SUMMARY: nis+ administration of printers?

From: Marc Gibian (gibian@typhoon.hanscom.af.mil)
Date: Tue Feb 06 1996 - 13:21:02 CST


Managers,

I had asked how one centrally administers printing on Solaris, and
more specifically with nis+.

The answer is: You don't.

Thanks to the following for your replies, appended to this message:
crampton@gandalf.sp.trw.com (Linda Crampton)
"Daniel J Blander - Sr. Systems Engineer for ACS" <Daniel.Blander@ACSacs.com>

Marc S. Gibian
Telos Consulting Services phone: (617) 377-6350
PRISM/TFS email: gibian@stars1.hanscom.af.mil

------------------- original query -----------------
I am in the process of migrating my customer from SunOS 4.1.3 to
Solaris 2.5. I have just about everything operating very smoothly,
with central administration using nis+. My one area not yet setup is
printing. When I run Solstice/adminsuite's print manager, the menu
from which one selects the source from which to load the database
offers only a greyed out (disabled) nis+ option, a greyed out nis
option (I don't care about that one), and the local option that goes
to file. I really don't want to get into the business of administering
my printers on each individual system, particularly since everything
else is so well centralized. The printers I need to setup are a number
of NeWSprinter 20s running off SunOS systems & Solaris 2.4 systems,
and a SPARCprinter or two. Eventually, I will be attaching one or two
NeWSprinter 20s to my Solaris 2.5 system(s) and one or two Brother
multi-emulation printers.

Any suggestions and advise would be greatly appreciated.

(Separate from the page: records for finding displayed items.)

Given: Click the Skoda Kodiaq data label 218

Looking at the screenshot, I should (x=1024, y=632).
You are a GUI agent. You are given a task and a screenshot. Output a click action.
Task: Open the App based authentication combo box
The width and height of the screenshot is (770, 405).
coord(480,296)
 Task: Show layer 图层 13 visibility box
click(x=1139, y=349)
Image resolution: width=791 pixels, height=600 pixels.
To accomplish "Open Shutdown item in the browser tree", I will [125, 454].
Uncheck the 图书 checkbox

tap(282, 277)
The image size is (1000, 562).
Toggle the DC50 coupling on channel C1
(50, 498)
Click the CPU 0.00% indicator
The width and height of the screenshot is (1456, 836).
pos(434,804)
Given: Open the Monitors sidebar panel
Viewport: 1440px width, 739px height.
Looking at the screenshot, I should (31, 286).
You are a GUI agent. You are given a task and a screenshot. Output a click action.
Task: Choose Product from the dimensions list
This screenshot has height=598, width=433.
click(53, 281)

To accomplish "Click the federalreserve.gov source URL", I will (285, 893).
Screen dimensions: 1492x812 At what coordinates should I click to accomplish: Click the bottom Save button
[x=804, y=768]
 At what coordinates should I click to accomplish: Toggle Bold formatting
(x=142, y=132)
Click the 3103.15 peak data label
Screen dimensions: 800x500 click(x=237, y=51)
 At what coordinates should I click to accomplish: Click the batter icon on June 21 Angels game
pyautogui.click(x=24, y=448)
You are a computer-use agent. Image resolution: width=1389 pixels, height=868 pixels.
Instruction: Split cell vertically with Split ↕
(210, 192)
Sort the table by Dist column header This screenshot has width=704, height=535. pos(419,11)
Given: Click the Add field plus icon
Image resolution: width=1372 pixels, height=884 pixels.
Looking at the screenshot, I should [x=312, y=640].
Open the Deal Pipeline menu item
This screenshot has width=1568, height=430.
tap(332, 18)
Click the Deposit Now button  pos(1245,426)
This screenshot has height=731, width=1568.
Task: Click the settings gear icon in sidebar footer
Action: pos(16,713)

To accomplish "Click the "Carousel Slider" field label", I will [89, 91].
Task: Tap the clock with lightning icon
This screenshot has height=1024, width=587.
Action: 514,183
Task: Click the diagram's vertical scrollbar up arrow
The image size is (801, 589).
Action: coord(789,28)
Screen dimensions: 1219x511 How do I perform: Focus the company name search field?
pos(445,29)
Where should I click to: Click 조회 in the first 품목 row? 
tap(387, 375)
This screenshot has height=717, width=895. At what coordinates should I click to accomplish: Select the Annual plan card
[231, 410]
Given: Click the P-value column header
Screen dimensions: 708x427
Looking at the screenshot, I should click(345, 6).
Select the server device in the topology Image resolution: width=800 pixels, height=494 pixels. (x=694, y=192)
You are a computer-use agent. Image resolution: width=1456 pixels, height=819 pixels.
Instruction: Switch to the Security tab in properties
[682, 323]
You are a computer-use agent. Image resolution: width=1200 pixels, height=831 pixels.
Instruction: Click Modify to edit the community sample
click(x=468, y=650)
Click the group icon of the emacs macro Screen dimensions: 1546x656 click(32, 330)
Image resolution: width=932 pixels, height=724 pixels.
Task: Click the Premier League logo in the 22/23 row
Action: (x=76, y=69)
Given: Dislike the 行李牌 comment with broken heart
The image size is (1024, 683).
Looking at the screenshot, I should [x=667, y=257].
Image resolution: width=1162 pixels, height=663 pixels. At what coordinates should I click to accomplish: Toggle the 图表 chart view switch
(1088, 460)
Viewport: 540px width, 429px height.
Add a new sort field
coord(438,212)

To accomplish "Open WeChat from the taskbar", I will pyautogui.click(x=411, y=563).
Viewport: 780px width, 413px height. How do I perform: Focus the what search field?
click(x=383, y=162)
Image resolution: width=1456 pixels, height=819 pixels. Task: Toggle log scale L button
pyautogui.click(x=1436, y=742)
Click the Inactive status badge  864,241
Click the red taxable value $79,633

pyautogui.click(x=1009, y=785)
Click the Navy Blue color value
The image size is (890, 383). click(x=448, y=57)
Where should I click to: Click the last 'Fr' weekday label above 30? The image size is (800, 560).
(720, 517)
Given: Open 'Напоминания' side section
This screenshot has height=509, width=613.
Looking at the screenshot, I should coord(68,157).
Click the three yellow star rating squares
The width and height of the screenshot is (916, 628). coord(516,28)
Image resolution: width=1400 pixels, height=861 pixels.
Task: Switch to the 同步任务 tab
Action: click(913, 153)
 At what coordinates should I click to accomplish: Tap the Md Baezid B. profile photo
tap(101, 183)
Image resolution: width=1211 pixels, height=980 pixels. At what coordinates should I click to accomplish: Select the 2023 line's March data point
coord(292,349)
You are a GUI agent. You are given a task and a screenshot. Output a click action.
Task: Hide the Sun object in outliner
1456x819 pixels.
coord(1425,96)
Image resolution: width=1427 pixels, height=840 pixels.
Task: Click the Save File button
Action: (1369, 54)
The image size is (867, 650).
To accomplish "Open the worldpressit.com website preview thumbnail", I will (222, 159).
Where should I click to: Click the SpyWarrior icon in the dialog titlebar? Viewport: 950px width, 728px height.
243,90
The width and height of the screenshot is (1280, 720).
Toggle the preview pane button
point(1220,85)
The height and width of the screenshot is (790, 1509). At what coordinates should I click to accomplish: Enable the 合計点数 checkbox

Oh, I should add that I seem to not have setup Solstice/adminsuite
properly for distributed administration... when I install new clients,
the install of Solstice/adminsuite doesn't seem to do much. Also, I
tend to get method errors when performing operations that seem likely
to be trying to manipulate remote systems, reinforcing my suspicions.
-----------------
Are you using/did you install SSPC with automounter option?
If so, you may have missed below link. Check out the
man page on soladdapp -- it mentions a fil
/opt/SUNWadm/etc/.solstice_registry that i was missing.
If this is your problem,

        Try the following :
                
        First find the required directory :
                
                        find / -name SUNWadm -print
                        
        Then link it to /opt/SUNWadm :
                
                        ln -s /export/home/SUNWadm /opt/SUNWadm
                        
-----------
Unfortunately printing is not one of the things that is managed
by NIS or NIS+. You must set up either a central printserver (a sun)
or have one on the network. You can set a global configuration setup
for that printer (only takes a few steps) but because lpsched and all
the other fun lp configuration stuff is system specific, you must do
it system by system (no central NIS+ type management).

Sorry.....

---------------
The client systems to your server system will all have identical
configurations - but unfortunately there is no mechanism within
NIS+ to populate a table of configuration paramaters. Each Sun
system needs to have its own lpsched system running since all
printing occurs through this functionality - and I don't think
lpsched has any NIS+ hooks (other than hostname and user name
lookups).

What you end up doing on the clients is entering admintool and
setting a Remote Printer. This will set up lpsched to forward
all printer requests via the selected lp* (BSD or SVR4 - lp or lpsched).

The only methods I know of for getting centrally located print services
is from pcnfs - where you can select a print server machine (a Sun
server with pcnfsd running) and it will show the available printers
on that system. I don't believe such a tool exists for Solaris but
lpstat can be directed to check a specific machine for printers.

Bottom line is that lpsched and the printing utilities on Solaris are
not setup to be a shared database type of system where you can centrally
configure the whole office. You have to config your main print server
and then config your clients to send their requests to remote printers.